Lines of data
──────────────────────────────

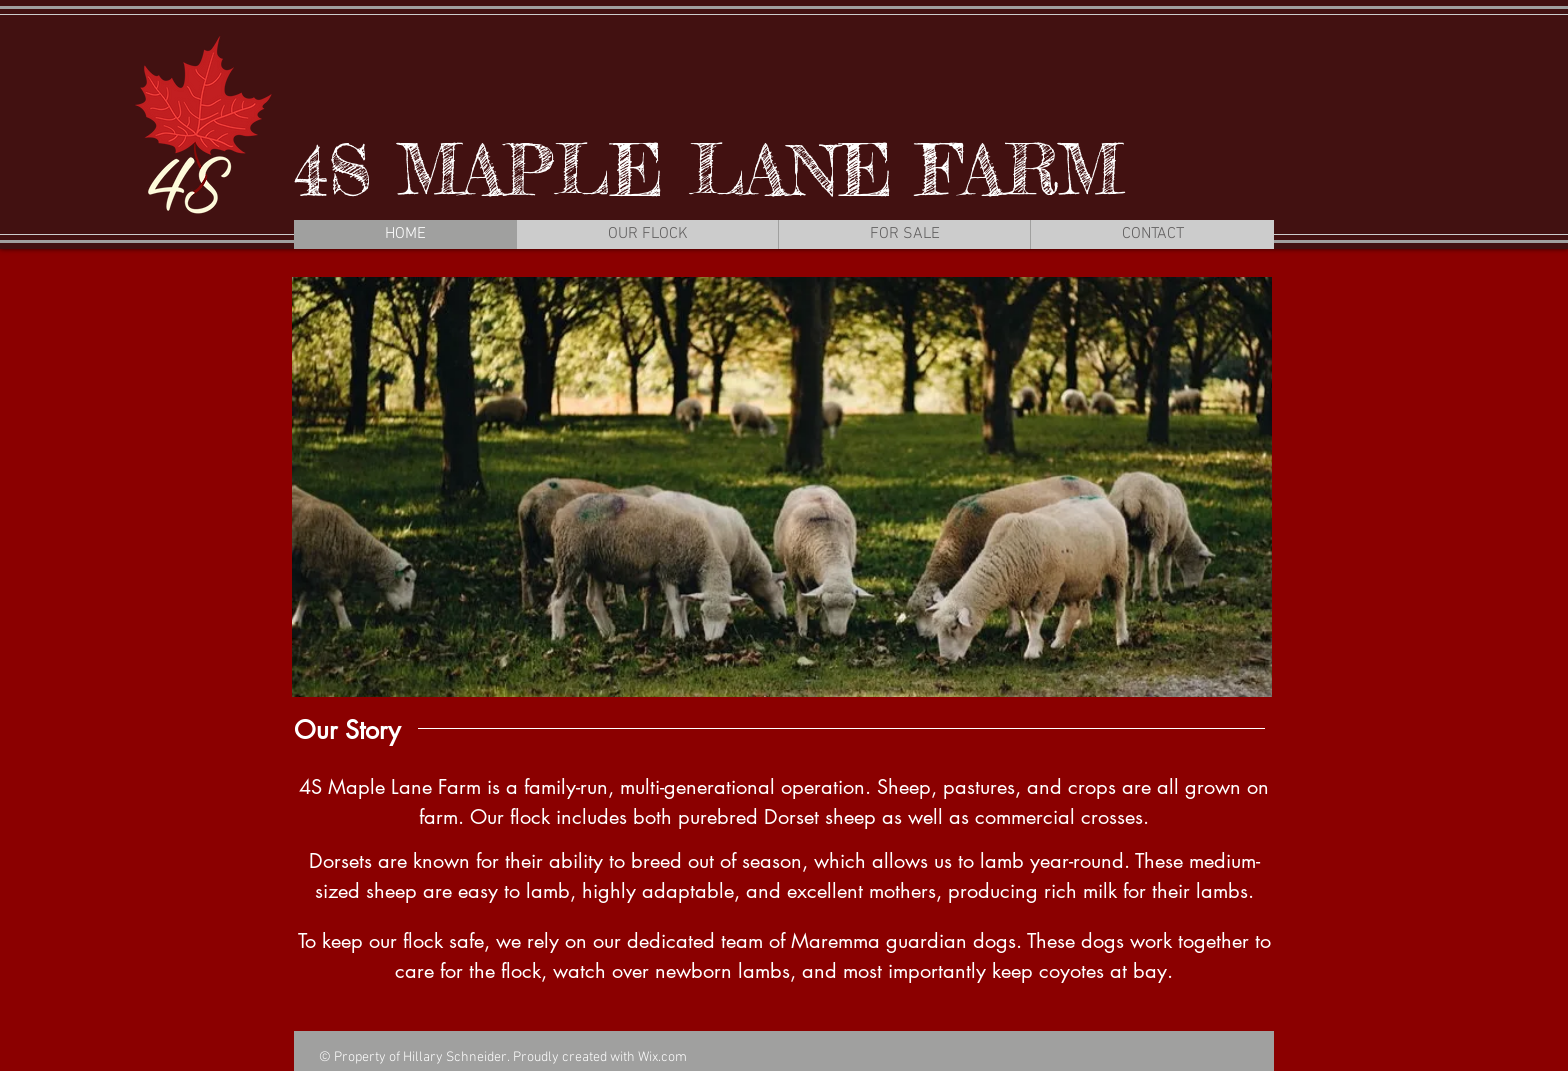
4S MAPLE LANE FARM (708, 169)
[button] (782, 487)
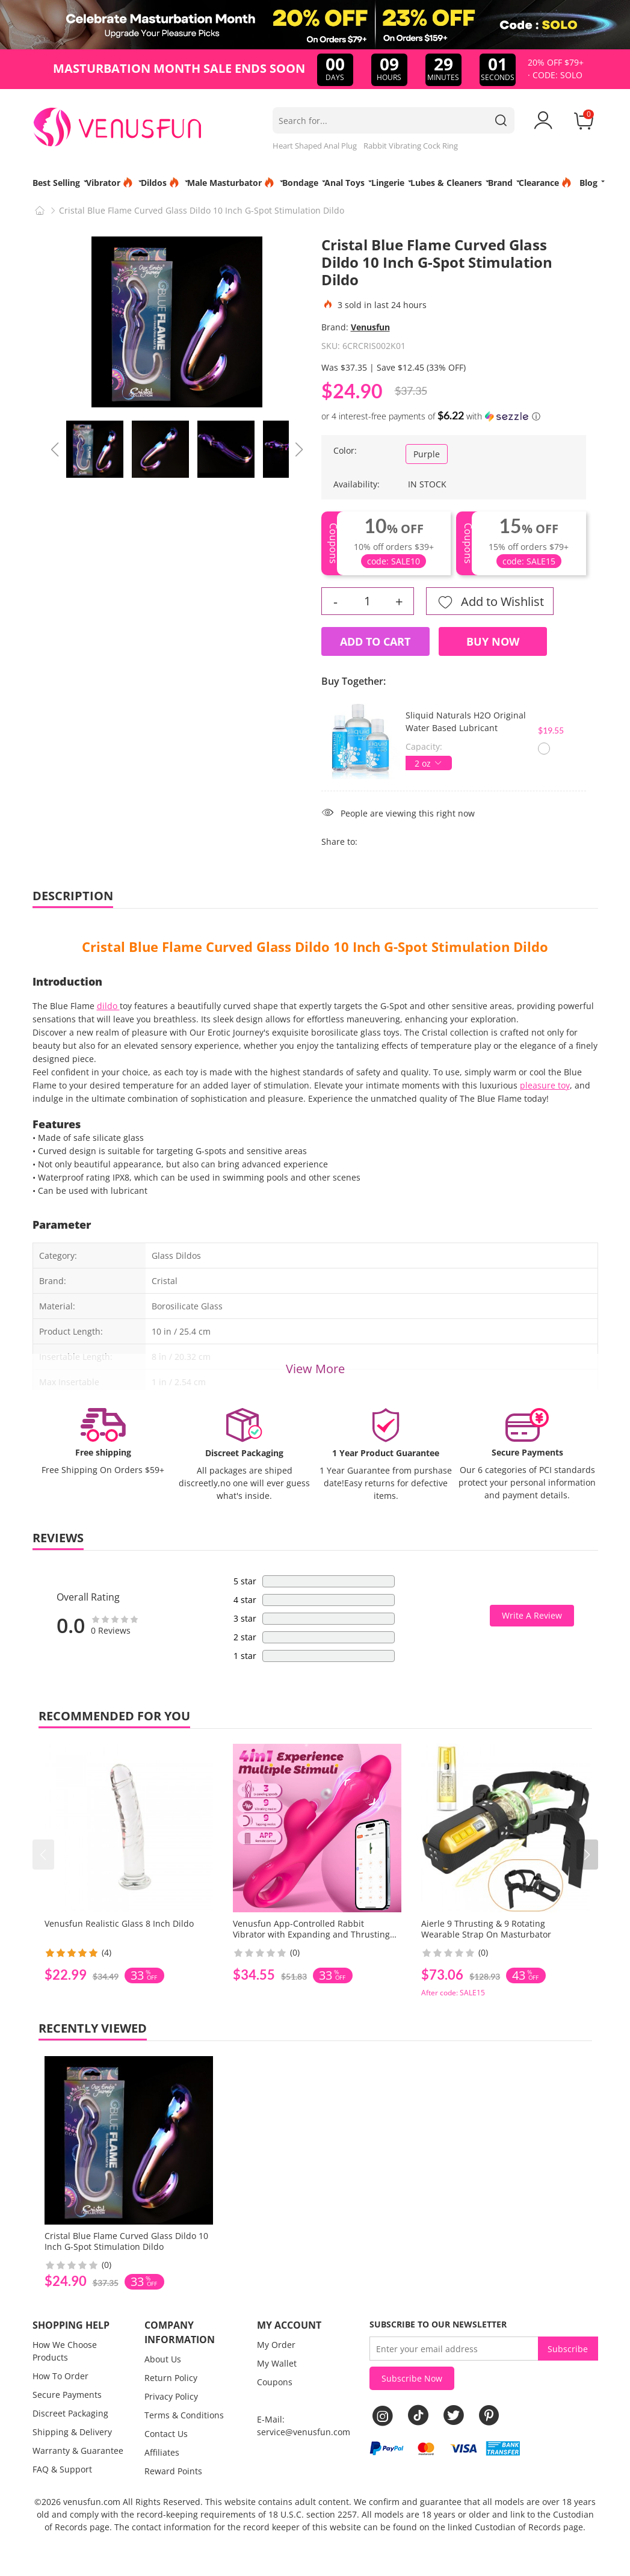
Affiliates (161, 2452)
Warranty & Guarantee (77, 2450)
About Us (162, 2359)
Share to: (339, 841)
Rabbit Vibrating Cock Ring (410, 145)
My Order (276, 2344)
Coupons (274, 2382)
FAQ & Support (62, 2469)
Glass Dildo (293, 946)
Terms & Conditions (184, 2415)
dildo (108, 1006)
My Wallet (277, 2363)
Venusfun (370, 327)
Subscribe (568, 2349)
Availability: (356, 484)
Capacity (423, 746)
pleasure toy (545, 1085)
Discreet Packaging (70, 2413)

──────────────────────────────

▶ _The exercise_:
Print every line of the listing above verbatim, but leave out the pictures.

▶ _Exercise solution_:
4S MAPLE LANE FARM (708, 169)
[button] (782, 487)
Affiliates (161, 2452)
Warranty & Guarantee (77, 2450)
About Us (162, 2359)
Share to: (339, 841)
Rabbit Vibrating Cock Ring (410, 145)
My Order (276, 2344)
Coupons (274, 2382)
FAQ & Support (62, 2469)
Glass Dildo (293, 946)
Terms & Conditions (184, 2415)
dildo (108, 1006)
My Wallet (277, 2363)
Venusfun (370, 327)
Subscribe (568, 2349)
Availability: (356, 484)
Capacity (423, 746)
pleasure toy (545, 1085)
Discreet Packaging (70, 2413)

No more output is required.